Thus anyone participating would have a degree of confidence that "if the software works as advertised, there is "safety (and, also crucially, effectiveness) in numbers" -- and that "there will be 100,000 or more of us." But not only that -- also the confidence in and assurance of this process, and insurance against malfunctions or other unlikely risks related to participating.

Just as having added "conditionality" allowed us -- due to considerations of both safety and effectiveness -- to increase the number of people willing to participate in such an action -- draft resistance in this example -- likewise, "assurance" procedures such as these would increase even further, to an even higher figure, the number of people who are ready, willing, and able to take part in such a mass-based, and massive, act of civil disobedience.
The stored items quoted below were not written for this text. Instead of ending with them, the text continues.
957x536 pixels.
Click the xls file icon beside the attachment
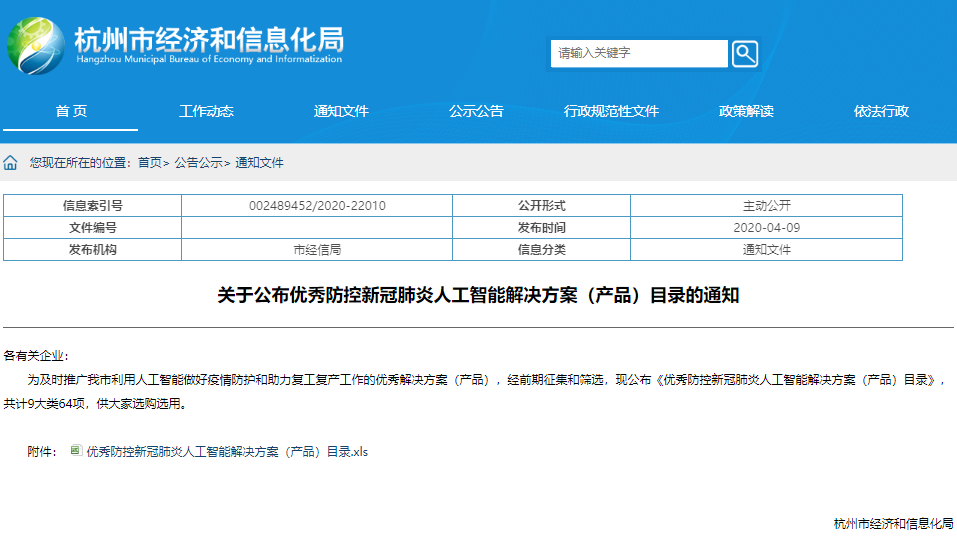pyautogui.click(x=76, y=451)
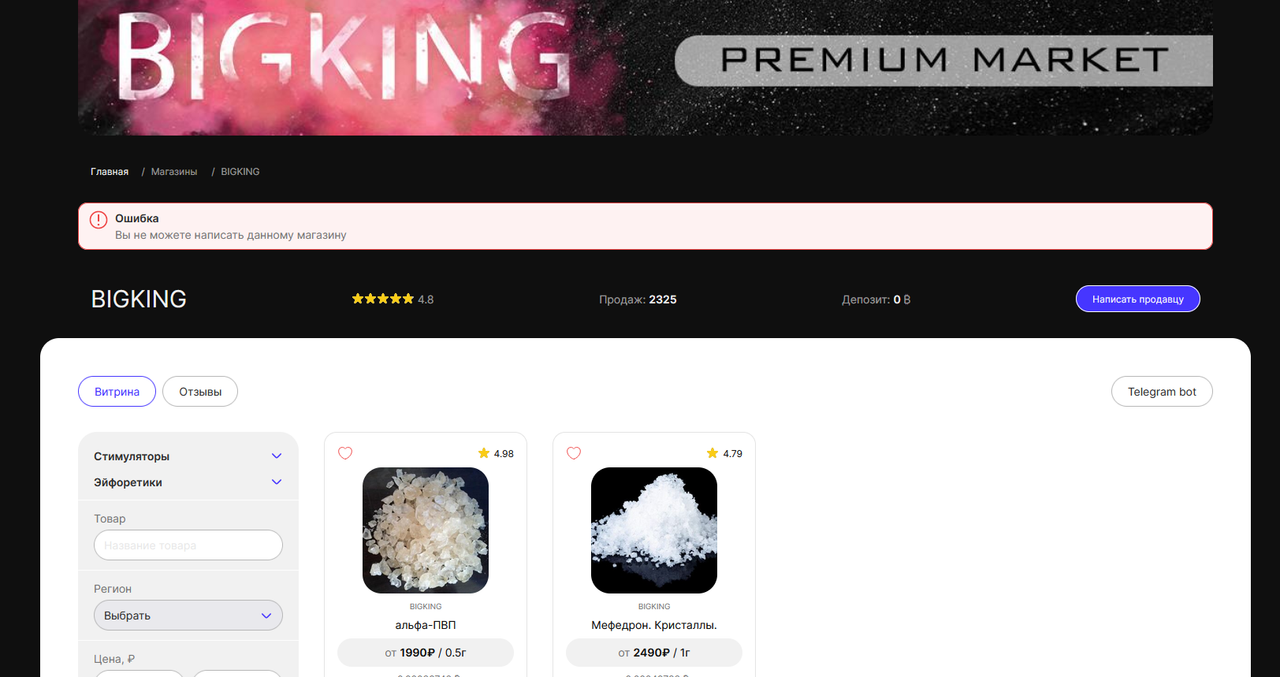Click the star icon beside 4.98 rating
This screenshot has width=1280, height=677.
click(x=484, y=453)
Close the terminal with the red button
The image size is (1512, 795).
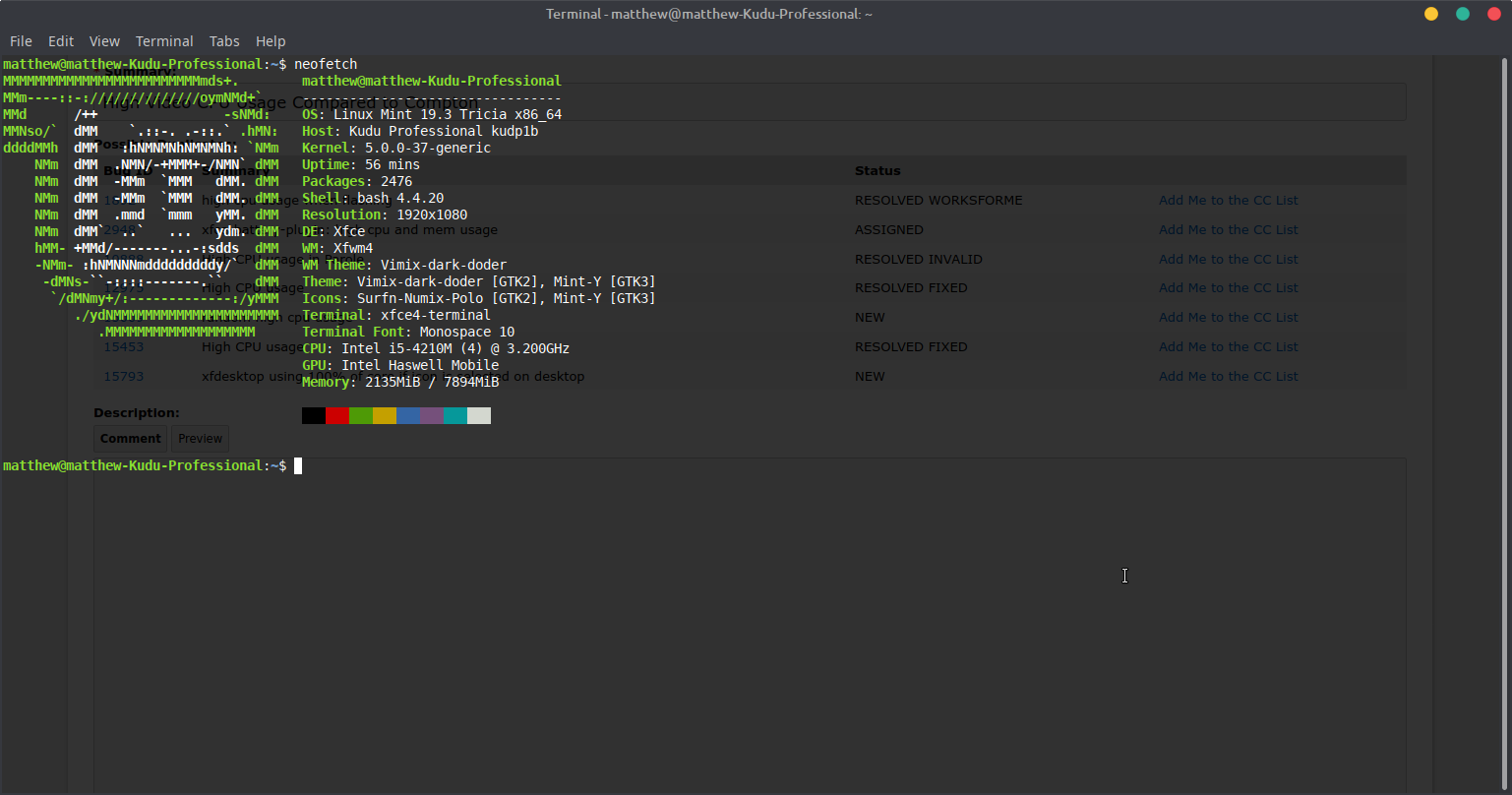coord(1493,14)
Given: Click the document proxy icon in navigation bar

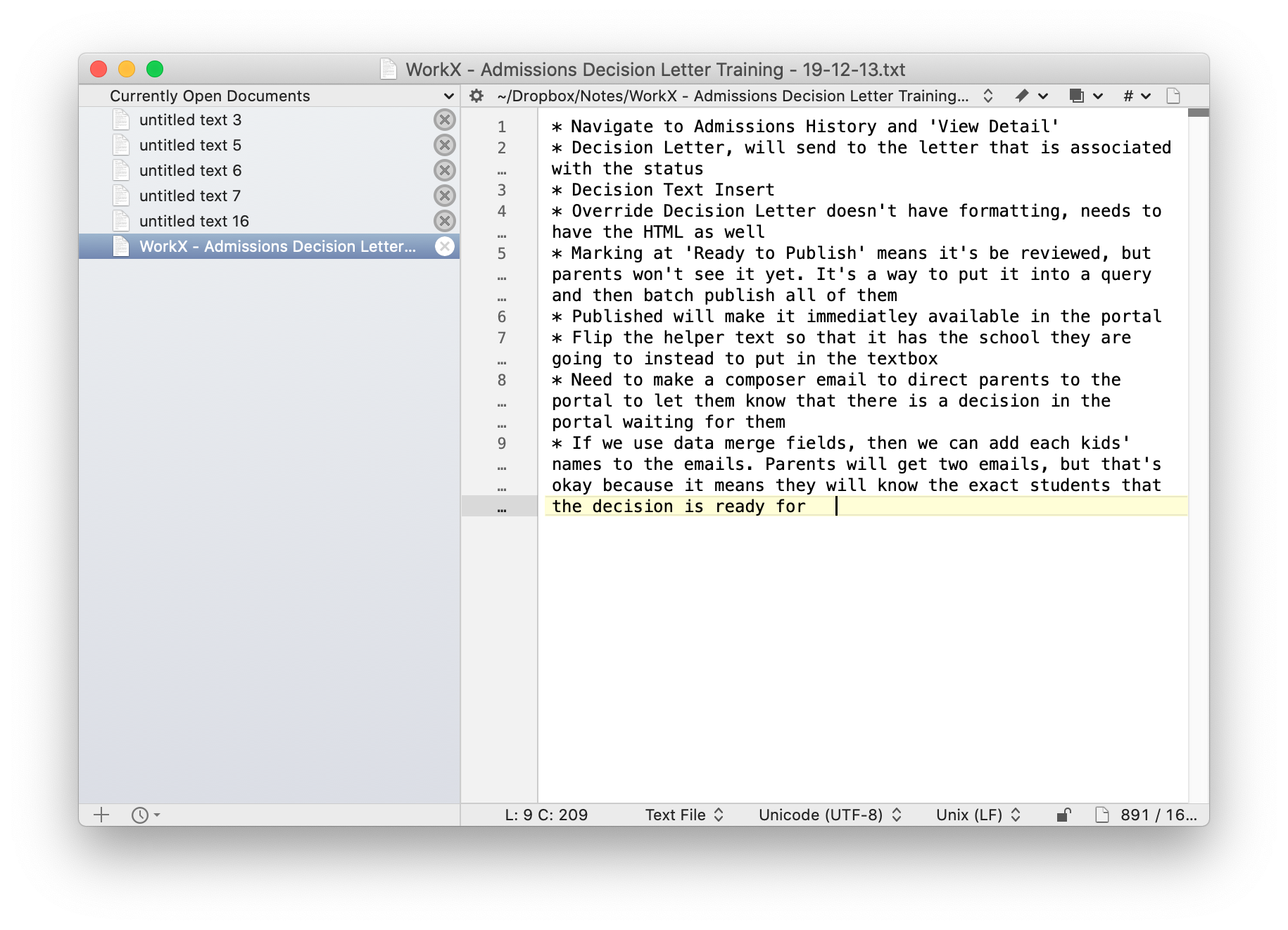Looking at the screenshot, I should click(x=1173, y=96).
Draft resistance being one very applicable example.

Think of the potential!

It is only by dividing us (thus increasing individual risk and putting effectiveness into question) that both totalitarian governments and governments which are "democratic" in form, are able to -- sharply -- dampen the level of participation in mass-scale civil disobedience actions.

Needless to say, we will want to practice this responsibly. However, given the stakes -- with corporate-government Business As Usual taking us towards Perpetual War, towards nuclear terrorism becoming "inevitable", and towards climate-change induced worldwide catastrophes of massive scale and dangerously, possibly suicidally unpredictable character -- we need to use all the tools we can to change the system. To use all the techniques we have, to change the playing field and the power relations between We The People, on the one hand, and the Corporate-Governmental Axis on the other.

Thinking still further ahead...

The government may try to make it a criminal offense to even conditionally give permission to the grassroots organization to send out such a letter on your behalf, but that runs into several problems. First, how will the government find out you did it, without succeeding in breaking the encryption of the grassroots campaign's computers? Second, it takes longer to pass laws in Congress, than for a clever variation in the method or software to be invented. If giving conditional permission to do X is banned, start a project in which people give conditional permission for Y, where Y is close to, or can be easily turned into, X.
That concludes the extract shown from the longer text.